Strategy
UK State Curbs On Bank Pay May Damage Wealth Management Recruitment
While state control of banks such as the UK’s Royal Bank of Scotland may prove temporary, clampdowns on executive pay by now-nationalised banks could deter people from entering wealth management, causing long-term skill shortages, a senior figure in the industry warned.
When the UK government nationalised RBS – parent of Coutts, the UK private bank – as well as Lloyds TSB and HBOS, the UK government also criticised what it called excessive bonus payments, which some critics blame for helping cause the market and banking crisis.
The UK regulator, the Financial Services Authority, meanwhile, has been asked by the government to write a code of practice on executive pay although the FSA has not proposed explicit controls.
However, clampdowns on pay and bonuses, while perhaps understandable in the wake of the financial crisis, could bring a heavy cost, Richard Charnock, chief executive of Standard Life Wealth, told a conference on opportunities in private banking hosted by WealthBriefing and Lexis Nexis in London.
“If there is central interference in remuneration structures in our industry, we’ll have difficulty attracting the best brains that are available,” Mr Charnock said.
“We are going to come under pressure to change the way we reward all our people,” he said, warning that it would be a mistake for wealth firms to take the easy option of cutting costs by spending less on employee training and development.
Bonuses paid to City workers such as investment bankers have come under fire from politicians and media pundits arguing that recipients seldom suffer equivalent financial pain during a downturn, a fact that encourages reckless behaviour.
The City’s bonus culture has become a regular feature of the financial landscape in the UK. Recently, the Office of National Statistics, the UK body publishing data on the economy and society, found that 60 per cent of all bonuses came from the financial services sector, a similar share to a year ago.

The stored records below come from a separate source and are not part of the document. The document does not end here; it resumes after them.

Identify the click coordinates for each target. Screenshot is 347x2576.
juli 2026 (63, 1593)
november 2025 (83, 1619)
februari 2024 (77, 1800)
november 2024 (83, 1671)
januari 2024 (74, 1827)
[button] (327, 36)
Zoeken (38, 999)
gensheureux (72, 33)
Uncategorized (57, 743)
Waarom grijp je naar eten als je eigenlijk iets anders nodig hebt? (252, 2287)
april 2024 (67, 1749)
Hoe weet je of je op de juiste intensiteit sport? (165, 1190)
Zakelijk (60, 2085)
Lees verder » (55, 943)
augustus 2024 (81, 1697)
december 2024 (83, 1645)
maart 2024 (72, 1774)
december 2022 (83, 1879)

At yesterday’s conference, several speakers said that wealth management, even at a time when thousands of investment bankers have lost their jobs and are looking for new work, continues to suffer a dearth of people with the right skills.
PricewaterhouseCoopers, for example, said in a report earlier this year that skill bottlenecks were a potential drag on the industry’s growth.

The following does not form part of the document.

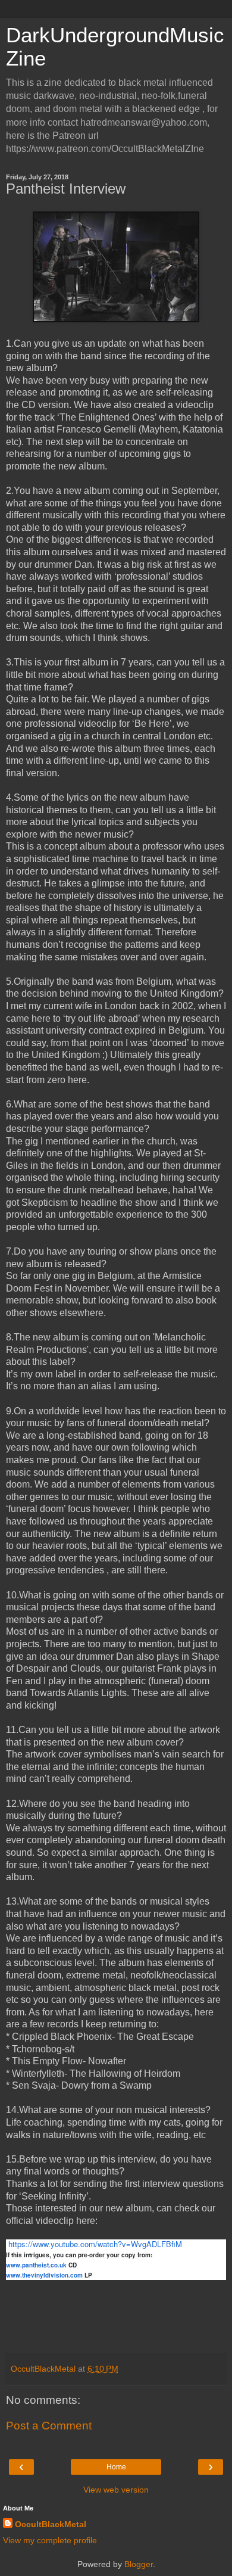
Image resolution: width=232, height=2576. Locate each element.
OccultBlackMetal (50, 2524)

“The time for amateurs to be working in this industry has changed. The talent is not there, has never been there and it has to be searched out and cultivated rather than just bought off the shelves,” Bruce Weatherill, partner, the eponymous executive consulting firm told the conference.
“You have to say that if investment bankers are the answer [to wealth skill shortages], then what is the question?” Mr Weatherill said.